(Stored records)
******************************
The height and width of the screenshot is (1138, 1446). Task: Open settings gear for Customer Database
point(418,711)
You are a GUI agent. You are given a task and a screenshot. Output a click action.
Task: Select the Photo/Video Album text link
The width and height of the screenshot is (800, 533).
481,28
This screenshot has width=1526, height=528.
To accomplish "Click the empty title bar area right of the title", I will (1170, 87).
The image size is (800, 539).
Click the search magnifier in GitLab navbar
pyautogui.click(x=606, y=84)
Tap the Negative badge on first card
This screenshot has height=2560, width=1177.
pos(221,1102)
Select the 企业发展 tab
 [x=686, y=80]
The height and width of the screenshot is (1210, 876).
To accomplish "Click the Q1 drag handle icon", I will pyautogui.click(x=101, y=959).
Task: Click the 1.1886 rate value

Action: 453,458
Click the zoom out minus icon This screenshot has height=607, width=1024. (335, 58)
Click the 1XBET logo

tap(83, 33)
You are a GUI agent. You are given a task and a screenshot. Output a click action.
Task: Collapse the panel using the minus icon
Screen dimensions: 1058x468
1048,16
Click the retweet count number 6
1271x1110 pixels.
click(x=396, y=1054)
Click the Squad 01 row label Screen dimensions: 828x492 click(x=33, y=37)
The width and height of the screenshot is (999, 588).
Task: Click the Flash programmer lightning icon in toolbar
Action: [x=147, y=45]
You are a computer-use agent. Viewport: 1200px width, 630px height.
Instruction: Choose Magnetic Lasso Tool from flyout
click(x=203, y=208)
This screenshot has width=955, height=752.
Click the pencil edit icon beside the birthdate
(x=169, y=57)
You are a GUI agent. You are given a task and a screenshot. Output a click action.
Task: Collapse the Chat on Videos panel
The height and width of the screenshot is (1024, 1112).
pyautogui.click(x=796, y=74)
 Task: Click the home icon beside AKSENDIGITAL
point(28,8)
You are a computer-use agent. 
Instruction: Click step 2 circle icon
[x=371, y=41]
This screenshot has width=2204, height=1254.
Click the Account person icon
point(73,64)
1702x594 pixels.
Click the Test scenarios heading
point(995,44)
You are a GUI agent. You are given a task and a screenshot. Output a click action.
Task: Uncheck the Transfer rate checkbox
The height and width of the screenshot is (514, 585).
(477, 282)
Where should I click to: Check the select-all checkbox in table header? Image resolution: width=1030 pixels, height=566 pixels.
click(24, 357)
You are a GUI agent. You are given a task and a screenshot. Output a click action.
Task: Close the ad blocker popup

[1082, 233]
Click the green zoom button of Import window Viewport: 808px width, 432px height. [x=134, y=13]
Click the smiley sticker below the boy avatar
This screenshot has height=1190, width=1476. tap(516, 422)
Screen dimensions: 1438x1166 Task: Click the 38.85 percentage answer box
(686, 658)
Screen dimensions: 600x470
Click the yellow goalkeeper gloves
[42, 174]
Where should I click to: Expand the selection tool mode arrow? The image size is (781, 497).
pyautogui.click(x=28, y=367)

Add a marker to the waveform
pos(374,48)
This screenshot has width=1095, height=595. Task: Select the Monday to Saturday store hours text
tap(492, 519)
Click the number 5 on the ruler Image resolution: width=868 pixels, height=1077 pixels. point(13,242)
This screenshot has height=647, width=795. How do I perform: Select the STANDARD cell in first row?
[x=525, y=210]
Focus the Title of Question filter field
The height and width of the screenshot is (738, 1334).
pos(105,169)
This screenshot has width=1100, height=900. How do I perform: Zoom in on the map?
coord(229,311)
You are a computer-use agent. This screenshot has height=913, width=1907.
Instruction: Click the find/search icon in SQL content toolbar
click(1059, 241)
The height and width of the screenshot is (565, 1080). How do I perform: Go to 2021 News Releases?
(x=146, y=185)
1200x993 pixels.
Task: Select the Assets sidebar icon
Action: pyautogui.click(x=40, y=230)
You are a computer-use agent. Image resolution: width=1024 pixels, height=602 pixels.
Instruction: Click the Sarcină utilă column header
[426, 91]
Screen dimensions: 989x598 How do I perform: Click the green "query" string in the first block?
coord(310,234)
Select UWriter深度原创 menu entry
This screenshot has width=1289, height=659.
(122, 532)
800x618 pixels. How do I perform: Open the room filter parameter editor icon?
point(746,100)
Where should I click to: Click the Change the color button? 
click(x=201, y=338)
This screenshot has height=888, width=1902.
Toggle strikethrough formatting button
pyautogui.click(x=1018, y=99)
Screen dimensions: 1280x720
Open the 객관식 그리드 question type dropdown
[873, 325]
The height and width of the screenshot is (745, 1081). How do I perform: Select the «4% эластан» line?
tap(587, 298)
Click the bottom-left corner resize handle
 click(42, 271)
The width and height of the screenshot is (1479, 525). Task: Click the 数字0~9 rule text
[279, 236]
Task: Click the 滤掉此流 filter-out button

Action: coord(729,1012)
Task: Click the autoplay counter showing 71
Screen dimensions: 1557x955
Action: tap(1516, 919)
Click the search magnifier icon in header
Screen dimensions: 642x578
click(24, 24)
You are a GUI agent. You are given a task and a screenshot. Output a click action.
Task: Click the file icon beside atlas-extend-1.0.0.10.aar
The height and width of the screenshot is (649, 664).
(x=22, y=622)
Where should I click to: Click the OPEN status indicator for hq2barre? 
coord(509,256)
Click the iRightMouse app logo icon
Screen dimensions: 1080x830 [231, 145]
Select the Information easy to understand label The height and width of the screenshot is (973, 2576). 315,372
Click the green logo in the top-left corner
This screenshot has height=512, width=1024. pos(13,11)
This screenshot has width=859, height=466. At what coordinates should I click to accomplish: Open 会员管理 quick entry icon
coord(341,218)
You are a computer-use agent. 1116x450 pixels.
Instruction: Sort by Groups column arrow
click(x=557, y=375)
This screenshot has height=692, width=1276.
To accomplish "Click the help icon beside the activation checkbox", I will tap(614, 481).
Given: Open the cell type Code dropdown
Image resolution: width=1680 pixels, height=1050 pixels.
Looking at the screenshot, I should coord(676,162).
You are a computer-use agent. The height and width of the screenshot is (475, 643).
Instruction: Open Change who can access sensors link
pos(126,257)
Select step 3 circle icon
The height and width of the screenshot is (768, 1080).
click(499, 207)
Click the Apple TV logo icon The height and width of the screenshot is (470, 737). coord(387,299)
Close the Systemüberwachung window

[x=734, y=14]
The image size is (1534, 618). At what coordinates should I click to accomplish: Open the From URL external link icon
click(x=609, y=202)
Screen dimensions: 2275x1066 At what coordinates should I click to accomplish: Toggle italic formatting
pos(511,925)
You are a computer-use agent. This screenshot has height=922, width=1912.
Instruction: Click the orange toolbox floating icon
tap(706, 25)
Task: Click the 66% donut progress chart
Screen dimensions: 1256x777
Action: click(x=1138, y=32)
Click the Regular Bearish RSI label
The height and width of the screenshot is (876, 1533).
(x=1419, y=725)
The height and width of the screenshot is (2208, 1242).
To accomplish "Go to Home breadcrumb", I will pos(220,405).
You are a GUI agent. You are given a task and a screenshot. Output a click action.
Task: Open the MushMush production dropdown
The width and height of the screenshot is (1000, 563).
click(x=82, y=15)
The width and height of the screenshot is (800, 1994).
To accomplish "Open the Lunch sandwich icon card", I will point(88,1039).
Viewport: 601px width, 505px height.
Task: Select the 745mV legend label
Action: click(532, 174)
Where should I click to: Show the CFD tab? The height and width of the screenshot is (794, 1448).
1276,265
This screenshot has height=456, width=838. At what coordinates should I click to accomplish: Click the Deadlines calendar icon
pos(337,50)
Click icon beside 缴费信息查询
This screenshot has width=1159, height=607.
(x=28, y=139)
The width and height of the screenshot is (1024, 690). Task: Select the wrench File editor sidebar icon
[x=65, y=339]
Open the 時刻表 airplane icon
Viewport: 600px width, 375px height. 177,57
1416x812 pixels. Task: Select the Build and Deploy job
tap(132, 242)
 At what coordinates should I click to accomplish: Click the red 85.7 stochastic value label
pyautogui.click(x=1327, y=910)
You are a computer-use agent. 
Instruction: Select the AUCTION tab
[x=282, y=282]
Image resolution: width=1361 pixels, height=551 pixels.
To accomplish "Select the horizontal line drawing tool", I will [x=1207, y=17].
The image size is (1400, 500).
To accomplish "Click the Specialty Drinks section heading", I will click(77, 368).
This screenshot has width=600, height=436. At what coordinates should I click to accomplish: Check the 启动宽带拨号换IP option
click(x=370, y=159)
******************************
• [Aim of the task]: Go through the records and show every line with the string "Collapse" in it.

• [Solution to this problem]:
Task: Collapse the panel using the minus icon
Task: Collapse the Chat on Videos panel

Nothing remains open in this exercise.